Exercise description => Copy, from the entries below, each line in which the string "agent" appears.

Given data =>

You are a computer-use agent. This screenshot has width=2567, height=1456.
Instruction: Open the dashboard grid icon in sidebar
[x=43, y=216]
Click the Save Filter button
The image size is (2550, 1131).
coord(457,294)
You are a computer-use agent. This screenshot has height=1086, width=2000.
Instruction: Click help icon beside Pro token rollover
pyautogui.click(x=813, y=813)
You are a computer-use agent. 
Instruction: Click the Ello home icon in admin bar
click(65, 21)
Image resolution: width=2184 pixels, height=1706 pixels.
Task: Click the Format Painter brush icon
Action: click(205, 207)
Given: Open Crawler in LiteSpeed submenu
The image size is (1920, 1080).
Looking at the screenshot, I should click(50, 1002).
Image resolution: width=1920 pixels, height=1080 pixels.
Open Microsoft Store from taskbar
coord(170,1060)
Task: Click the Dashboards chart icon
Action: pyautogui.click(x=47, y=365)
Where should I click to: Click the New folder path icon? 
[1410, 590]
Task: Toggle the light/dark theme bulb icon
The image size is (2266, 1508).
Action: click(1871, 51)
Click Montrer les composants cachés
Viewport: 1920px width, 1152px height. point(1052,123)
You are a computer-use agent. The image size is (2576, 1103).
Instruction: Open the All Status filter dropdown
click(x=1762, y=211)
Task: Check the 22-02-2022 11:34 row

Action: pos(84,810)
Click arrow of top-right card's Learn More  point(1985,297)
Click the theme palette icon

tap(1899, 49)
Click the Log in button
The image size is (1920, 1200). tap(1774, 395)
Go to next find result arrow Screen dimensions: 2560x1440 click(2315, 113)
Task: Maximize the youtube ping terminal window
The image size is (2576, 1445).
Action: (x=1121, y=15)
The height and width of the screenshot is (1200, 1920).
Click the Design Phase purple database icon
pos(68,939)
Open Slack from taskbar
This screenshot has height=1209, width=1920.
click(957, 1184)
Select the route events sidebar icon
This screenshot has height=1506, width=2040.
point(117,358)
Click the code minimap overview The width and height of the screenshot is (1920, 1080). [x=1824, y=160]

Solution =>
You are a computer-use agent. This screenshot has width=2567, height=1456.
You are a computer-use agent. This screenshot has height=1086, width=2000.
You are a computer-use agent. 
You are a computer-use agent. The image size is (2576, 1103).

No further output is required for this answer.